Pratt graduated from high school in Jackson and moved on to Vanderbilt University in Nashville, where he became a member of Phi Beta Kappa. He majored in history with the intent to eventually teach law. He graduated magna cum laude in three years.
Intact and out of college in 1968 meant military eligibility for Pratt and just about every other young man in the country. That was the same year of President Lyndon Johnson’s refusal to run for re–election, “Miami and the Siege of Chicago,” and the triumphant return of Richard Nixon.
Pratt graduated from officer candidate school as an infantry lieutenant and immediately joined the instruction staff of the Ranger School at Fort Benning, Ga. The next year he was sent to Korea, and the next year after that he was in Oxford, UK, back in school.
As a Rhodes Scholar, Pratt spent three years at Oxford University to earn his D.Phil. in legal history. Then, still serious about teaching law, he went back to the U.S. to get his law degree at Yale.
As a new law graduate, Pratt was invited to clerk for Judge Charles Clark, U.S. Court of Appeals, Fifth Circuit, and later for Chief Justice Warren Burger, U.S. Supreme Court.
By 1979, Pratt was ready to teach. He began as an assistant professor of law at Duke University. While still with Duke, he took a year as a visiting professor at the Clark Law School, Brigham Young University. In 1986, he went to work at the University of Notre Dame as an associate professor of law, where he stayed for 20 years.
While at Notre Dame, Pratt was co–director of the Notre Dame London Law Center. He was the associate dean for academic affairs, and for six years he was the executive associate dean.
Pratt is a contributor to several law texts. He has four entries in the Oxford Companion to American Law . He has nine entries in the Oxford Companion to the Supreme Court of the United States . He is the author of two books on law.

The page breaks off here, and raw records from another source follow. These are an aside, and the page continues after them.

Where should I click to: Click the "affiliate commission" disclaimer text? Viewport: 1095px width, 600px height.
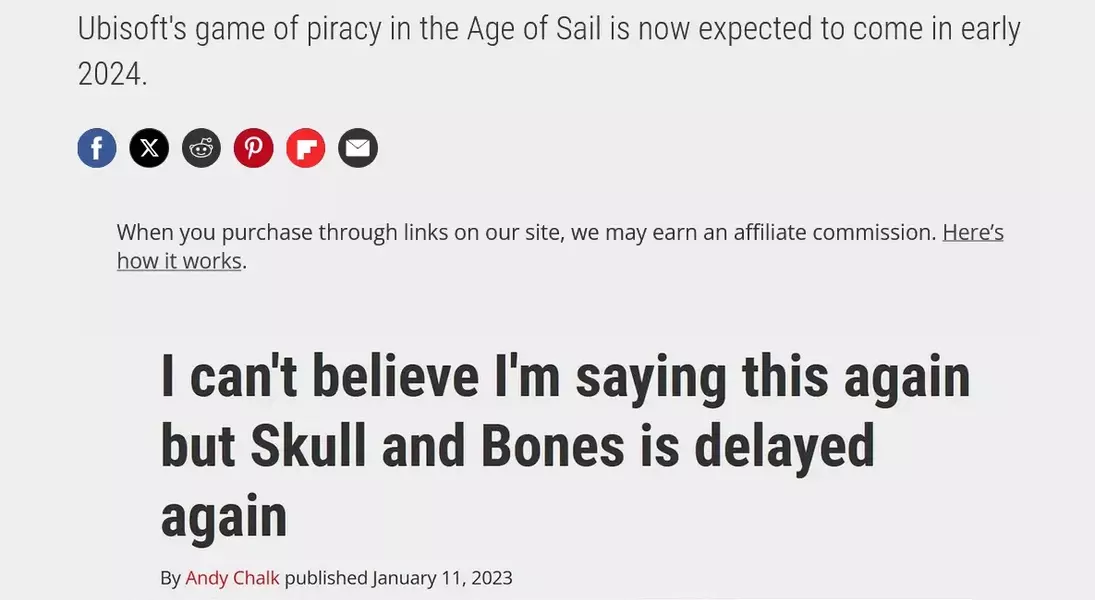pyautogui.click(x=835, y=233)
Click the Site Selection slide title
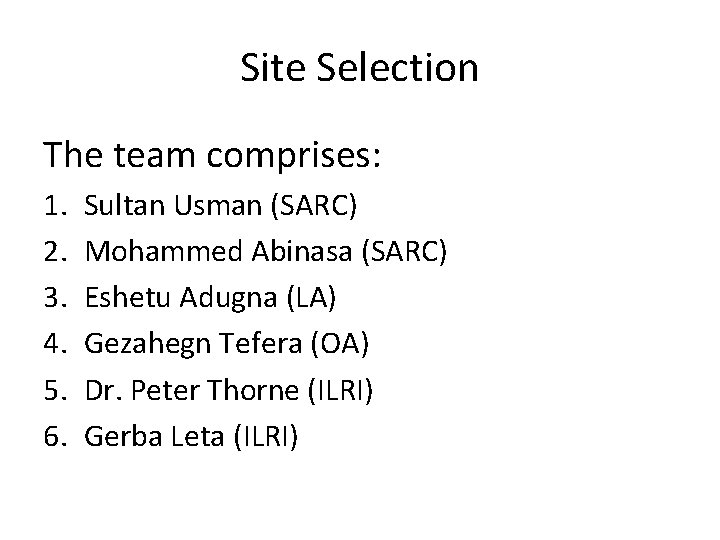Viewport: 720px width, 540px height. click(x=360, y=68)
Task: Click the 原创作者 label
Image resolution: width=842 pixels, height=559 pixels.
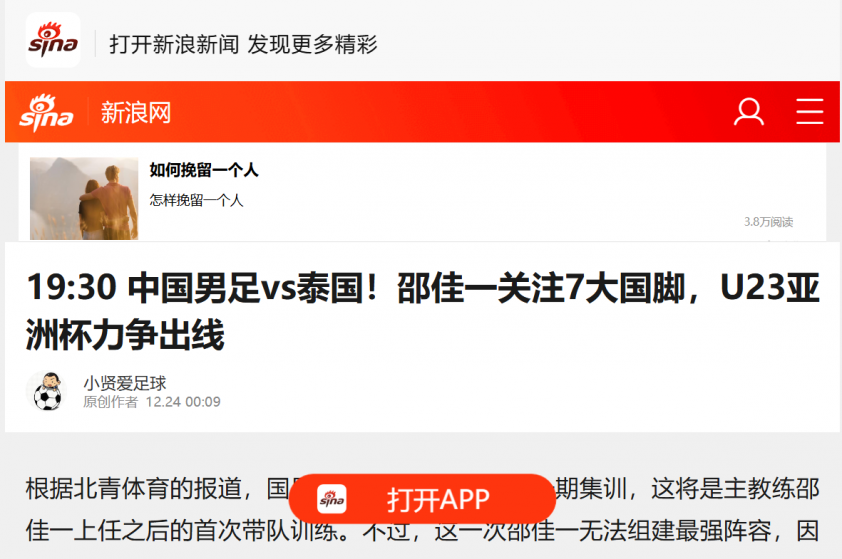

In 1999, USC Press published his book, The Supreme Court Under Edward Douglass White, 1910–1921.
Pratt’s wife Dottie has her Ph.D. from Notre Dame, and she teaches history at USC. Their boys, success stories, are grown and gone. Dr. and Dr. Pratt live in Wales Garden.

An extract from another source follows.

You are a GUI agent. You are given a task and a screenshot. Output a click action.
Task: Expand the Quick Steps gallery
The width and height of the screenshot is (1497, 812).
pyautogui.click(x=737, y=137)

Pratt will assume the full duties of the dean’s office this July 1. In the meantime, he has to raise $75 million for the law school’s new building.
The new building is planned for the block bounded by Gervais Street, Pickens Street, Senate Street, and Bull Street. It is designed by the Smith Group architectural firm based in Washington, D.C., and the Columbia firm, the Boudreaux Group.
The architectural scale model of the new law school is on display in the waiting area outside Dean Pratt’s office.